Given problem:
Arrange the listing below as a two-column CSV headed text and answer, one row per answer. Put the wording that leads up to each answer in the first quoted field and the answer in the second, turning line breaks into spaces and leaving out the pictures.

Stored data:

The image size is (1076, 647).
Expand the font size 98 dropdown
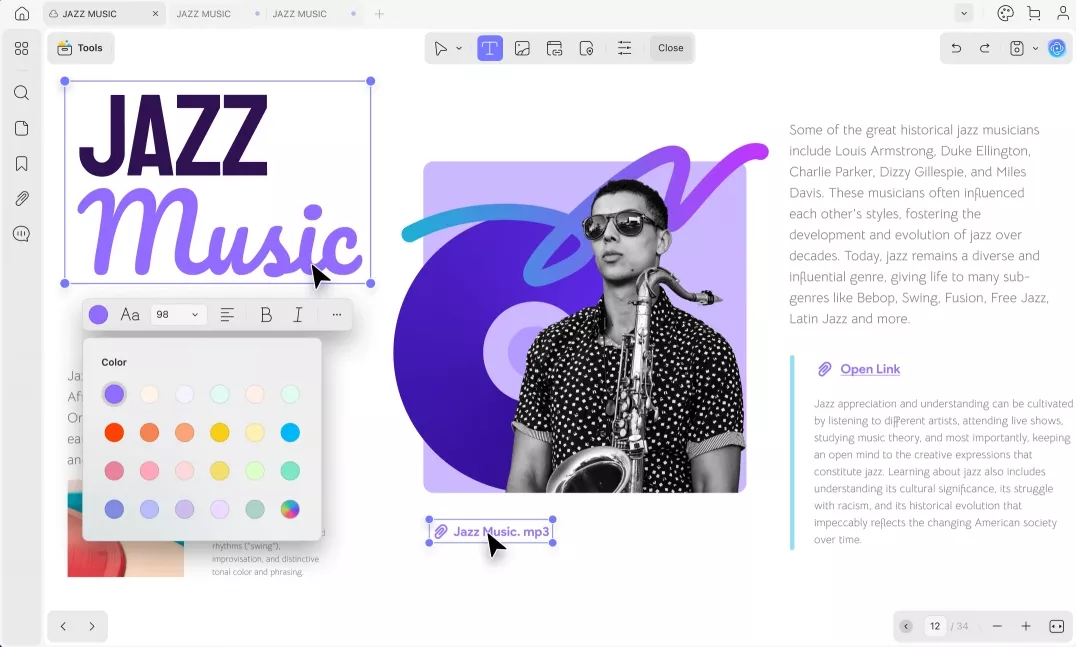(x=195, y=315)
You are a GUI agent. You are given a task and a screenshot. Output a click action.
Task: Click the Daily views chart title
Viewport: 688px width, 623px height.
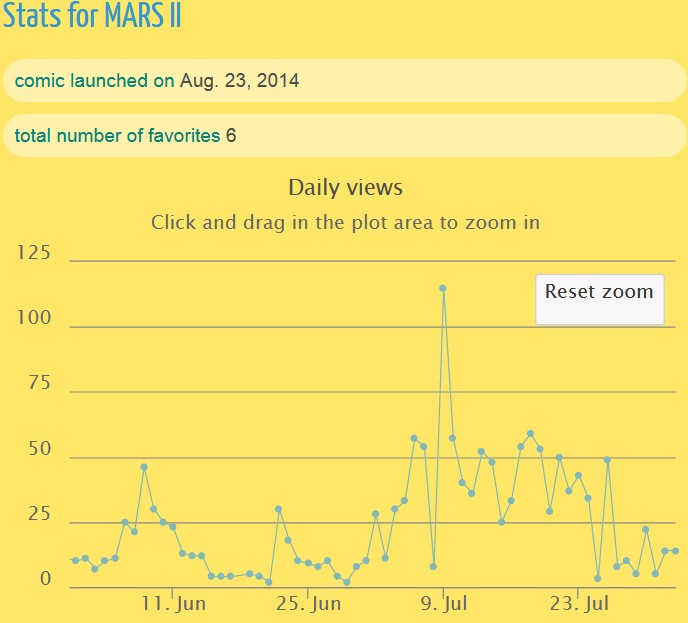point(345,187)
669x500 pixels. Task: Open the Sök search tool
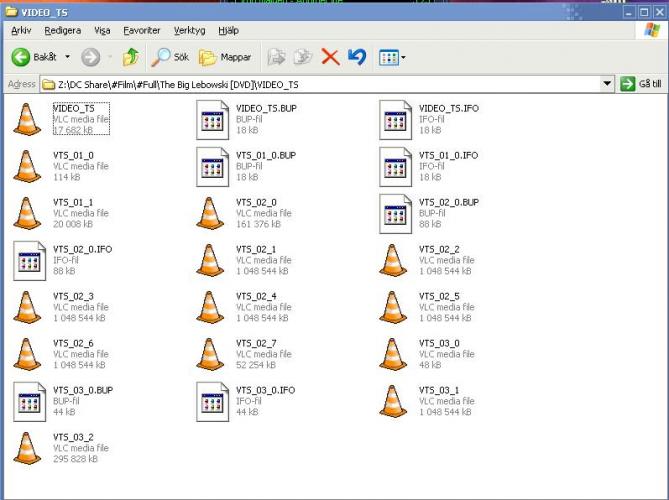pos(170,57)
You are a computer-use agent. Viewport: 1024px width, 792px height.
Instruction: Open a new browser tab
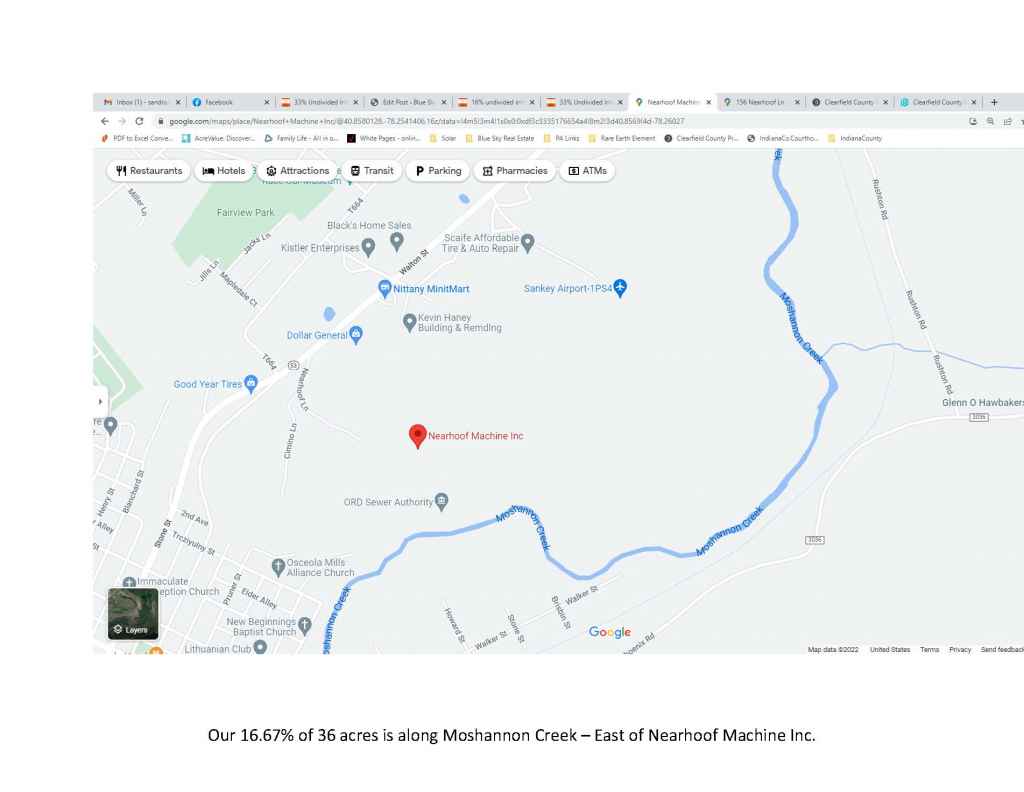(x=994, y=102)
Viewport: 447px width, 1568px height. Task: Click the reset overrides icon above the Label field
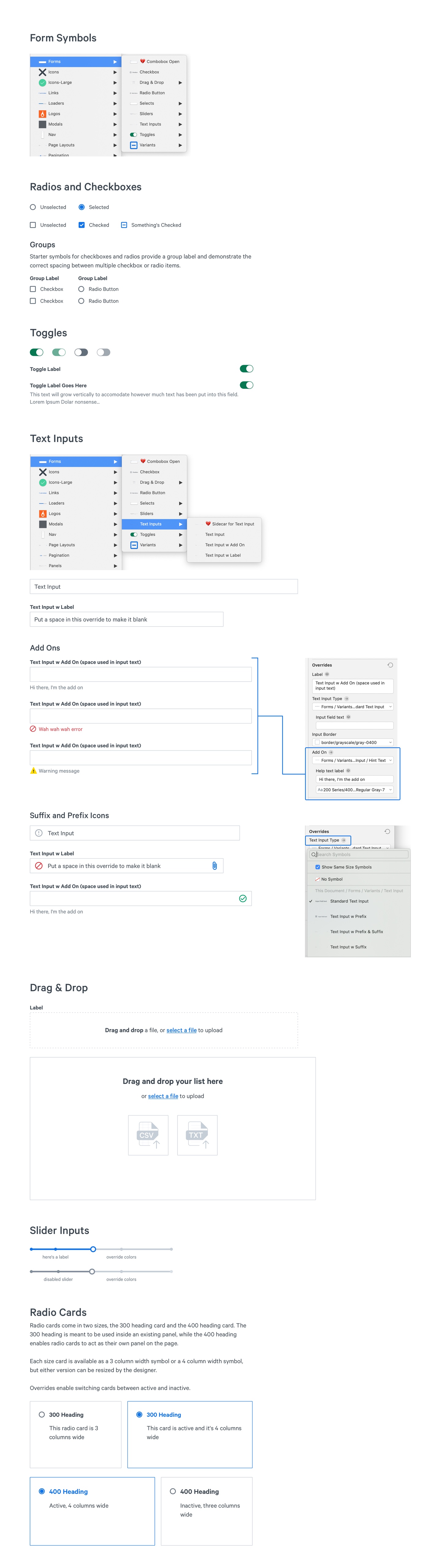point(390,665)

Correct answer:
text,answer
"The image size is (1076, 647). Expand the font size 98 dropdown","(x=195, y=315)"
"You are a GUI agent. You are given a task and a screenshot. Output a click action. Task: Click the Daily views chart title Viewport: 688px width, 623px height.","point(345,187)"
"669x500 pixels. Task: Open the Sök search tool","pos(170,57)"
"You are a computer-use agent. Viewport: 1024px width, 792px height. Instruction: Open a new browser tab","(x=994, y=102)"
"Viewport: 447px width, 1568px height. Task: Click the reset overrides icon above the Label field","point(390,665)"